Przedpremierowy pokaz był naprawdę cudowny. Jeśli jesteśćie wielbicielami jazdy figurowej na łyżwach, albo kierujecie sie plakatem reklamowym filmu i uważacie że podsumowuje on dosłownie cały film, to odradzam tą pozycję.
Film jest naprawdę przepełniony wyśmienitym humorem sytuacyjnym i gagami bohaterów. Wydawało mi sie że nic nowego i ciekawego, a zarazem śmiesznego nie można już nakręcić, jednak myliłam się. Sam pomysł umieszczenia dwóch indywidualistów płci męskiej i zmuszenie ich do jazdy w parze wywołuje już dostateczne spazmy śmiechu.

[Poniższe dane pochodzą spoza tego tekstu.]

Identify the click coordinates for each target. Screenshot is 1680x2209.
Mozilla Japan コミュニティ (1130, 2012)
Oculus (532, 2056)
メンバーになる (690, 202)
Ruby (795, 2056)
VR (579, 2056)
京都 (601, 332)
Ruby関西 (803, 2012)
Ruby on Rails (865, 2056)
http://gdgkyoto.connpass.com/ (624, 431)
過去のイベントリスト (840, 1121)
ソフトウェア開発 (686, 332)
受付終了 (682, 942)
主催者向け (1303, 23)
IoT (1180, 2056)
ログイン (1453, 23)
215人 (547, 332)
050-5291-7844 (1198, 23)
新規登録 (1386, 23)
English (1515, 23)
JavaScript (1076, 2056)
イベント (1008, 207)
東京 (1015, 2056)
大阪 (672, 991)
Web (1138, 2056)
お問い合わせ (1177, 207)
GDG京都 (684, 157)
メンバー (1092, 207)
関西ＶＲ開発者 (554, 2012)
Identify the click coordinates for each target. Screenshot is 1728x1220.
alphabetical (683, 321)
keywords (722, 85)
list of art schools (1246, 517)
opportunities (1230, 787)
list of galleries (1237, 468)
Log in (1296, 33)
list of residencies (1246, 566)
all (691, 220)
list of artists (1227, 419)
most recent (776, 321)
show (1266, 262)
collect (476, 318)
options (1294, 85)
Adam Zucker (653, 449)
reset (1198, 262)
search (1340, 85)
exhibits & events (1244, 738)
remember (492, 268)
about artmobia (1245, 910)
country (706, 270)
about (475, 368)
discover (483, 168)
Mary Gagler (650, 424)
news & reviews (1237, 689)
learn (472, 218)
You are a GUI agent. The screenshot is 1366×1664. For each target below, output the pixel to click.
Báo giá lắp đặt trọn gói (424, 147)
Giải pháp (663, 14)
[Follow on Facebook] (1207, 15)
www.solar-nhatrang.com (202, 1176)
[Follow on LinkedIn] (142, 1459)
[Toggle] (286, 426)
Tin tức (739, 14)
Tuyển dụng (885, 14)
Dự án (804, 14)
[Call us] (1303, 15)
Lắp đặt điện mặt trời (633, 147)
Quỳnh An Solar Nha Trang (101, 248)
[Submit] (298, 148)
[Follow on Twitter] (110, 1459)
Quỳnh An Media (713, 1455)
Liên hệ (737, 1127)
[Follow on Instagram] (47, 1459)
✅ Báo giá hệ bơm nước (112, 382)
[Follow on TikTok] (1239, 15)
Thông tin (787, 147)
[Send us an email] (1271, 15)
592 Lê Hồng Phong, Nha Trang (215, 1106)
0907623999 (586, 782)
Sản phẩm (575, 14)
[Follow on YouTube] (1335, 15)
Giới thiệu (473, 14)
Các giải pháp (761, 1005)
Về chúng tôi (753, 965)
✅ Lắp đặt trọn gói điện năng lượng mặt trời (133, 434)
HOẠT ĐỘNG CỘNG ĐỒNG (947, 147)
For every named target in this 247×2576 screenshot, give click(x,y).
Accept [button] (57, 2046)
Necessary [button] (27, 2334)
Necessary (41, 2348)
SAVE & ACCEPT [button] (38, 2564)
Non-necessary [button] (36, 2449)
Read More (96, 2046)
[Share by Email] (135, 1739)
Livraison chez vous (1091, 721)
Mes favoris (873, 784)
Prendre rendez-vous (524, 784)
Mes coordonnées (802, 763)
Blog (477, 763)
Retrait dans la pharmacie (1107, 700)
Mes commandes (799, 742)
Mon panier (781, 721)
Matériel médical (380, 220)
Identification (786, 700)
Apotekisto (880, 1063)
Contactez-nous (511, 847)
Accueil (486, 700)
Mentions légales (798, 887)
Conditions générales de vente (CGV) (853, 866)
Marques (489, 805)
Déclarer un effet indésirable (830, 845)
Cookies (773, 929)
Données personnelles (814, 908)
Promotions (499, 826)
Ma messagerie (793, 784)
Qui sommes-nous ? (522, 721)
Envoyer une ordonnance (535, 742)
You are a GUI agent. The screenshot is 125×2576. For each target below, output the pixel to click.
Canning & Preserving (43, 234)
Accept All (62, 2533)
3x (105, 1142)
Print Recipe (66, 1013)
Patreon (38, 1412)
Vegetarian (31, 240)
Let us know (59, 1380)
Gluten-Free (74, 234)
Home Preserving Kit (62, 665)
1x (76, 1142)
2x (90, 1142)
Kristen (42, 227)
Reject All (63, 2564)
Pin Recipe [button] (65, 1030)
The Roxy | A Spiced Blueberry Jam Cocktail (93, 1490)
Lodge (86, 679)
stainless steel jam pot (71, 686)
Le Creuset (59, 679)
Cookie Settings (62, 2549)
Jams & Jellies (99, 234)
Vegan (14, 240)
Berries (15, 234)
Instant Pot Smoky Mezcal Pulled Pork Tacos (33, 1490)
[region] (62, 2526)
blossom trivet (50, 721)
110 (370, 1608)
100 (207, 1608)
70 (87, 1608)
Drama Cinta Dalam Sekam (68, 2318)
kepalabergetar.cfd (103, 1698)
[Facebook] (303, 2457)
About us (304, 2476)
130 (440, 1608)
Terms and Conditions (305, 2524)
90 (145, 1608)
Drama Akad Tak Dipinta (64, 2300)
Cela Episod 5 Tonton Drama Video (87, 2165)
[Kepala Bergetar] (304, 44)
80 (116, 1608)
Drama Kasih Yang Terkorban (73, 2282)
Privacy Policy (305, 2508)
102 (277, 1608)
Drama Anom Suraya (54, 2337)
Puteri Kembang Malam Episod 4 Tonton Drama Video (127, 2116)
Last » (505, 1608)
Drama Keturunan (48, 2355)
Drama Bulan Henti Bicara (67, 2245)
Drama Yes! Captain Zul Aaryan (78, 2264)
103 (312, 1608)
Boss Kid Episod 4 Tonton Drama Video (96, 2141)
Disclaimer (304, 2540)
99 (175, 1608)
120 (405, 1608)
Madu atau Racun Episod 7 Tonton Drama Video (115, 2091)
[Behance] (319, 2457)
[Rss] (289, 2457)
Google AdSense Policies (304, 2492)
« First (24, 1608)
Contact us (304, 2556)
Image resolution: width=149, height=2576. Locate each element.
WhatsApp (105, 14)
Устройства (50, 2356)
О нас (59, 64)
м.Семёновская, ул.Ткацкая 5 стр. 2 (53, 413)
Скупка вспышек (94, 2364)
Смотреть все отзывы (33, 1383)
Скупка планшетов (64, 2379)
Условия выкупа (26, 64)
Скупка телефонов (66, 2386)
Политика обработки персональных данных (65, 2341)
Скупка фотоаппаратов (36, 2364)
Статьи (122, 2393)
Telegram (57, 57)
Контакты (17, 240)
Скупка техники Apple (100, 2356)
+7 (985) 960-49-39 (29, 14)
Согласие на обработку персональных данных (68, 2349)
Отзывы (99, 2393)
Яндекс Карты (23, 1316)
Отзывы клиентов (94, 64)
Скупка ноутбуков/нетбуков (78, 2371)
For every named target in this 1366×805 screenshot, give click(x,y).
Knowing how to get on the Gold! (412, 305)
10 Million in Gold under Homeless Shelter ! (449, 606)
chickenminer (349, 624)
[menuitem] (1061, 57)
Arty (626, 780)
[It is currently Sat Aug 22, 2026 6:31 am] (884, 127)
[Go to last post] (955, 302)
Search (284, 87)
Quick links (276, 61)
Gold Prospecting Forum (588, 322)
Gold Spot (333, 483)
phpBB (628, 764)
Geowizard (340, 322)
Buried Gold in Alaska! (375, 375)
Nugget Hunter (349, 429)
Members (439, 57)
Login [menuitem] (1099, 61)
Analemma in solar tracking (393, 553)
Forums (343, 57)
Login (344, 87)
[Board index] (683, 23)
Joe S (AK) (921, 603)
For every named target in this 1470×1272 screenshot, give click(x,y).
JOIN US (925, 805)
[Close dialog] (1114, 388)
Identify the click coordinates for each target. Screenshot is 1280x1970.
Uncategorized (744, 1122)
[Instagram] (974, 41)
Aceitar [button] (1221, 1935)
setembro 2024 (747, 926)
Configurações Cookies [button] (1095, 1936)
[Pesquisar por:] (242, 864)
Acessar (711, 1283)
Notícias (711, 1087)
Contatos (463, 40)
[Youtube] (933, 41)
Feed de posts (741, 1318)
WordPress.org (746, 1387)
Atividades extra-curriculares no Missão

Film jawnie nabija się z jazdy figurowej i całej tej otoczki cudowności wobec niej. także pokazanie obsesyjności fanów tej dyscypliny było moim zdaniem bardzo trafne. Oczywiście jak na komedię przystało rozśmiesza, i to tak mocno , że bolał nas brzuch po wyjściu z sali kinowej. Nie jest to jednak pozycja filmowa bez przekazu. Jest to opowieść o tym, że należy realizować swoje marzenia bez względu na okoliczności i na to co inni będą o nas mówić. W końcu wszystkie filmy sprowadzają sie do tego , że główni bohaterowie chcą zrealizować swoje marzenia. te bardziej lub mniej wzniosłe, a my możemy mieć okazje oglądać to i wyśmienicie sie przy tym bawić. Dlatego uważam, że warto pójść na ten film. Sama może wybiorę się kolejny raz. Poza tym jest to obowiązkowa pozycja jaką mam zamiar dodać do swojej kolekcji DVD. Kiedy w ogóle wypuszczą DVD w w sierpniu?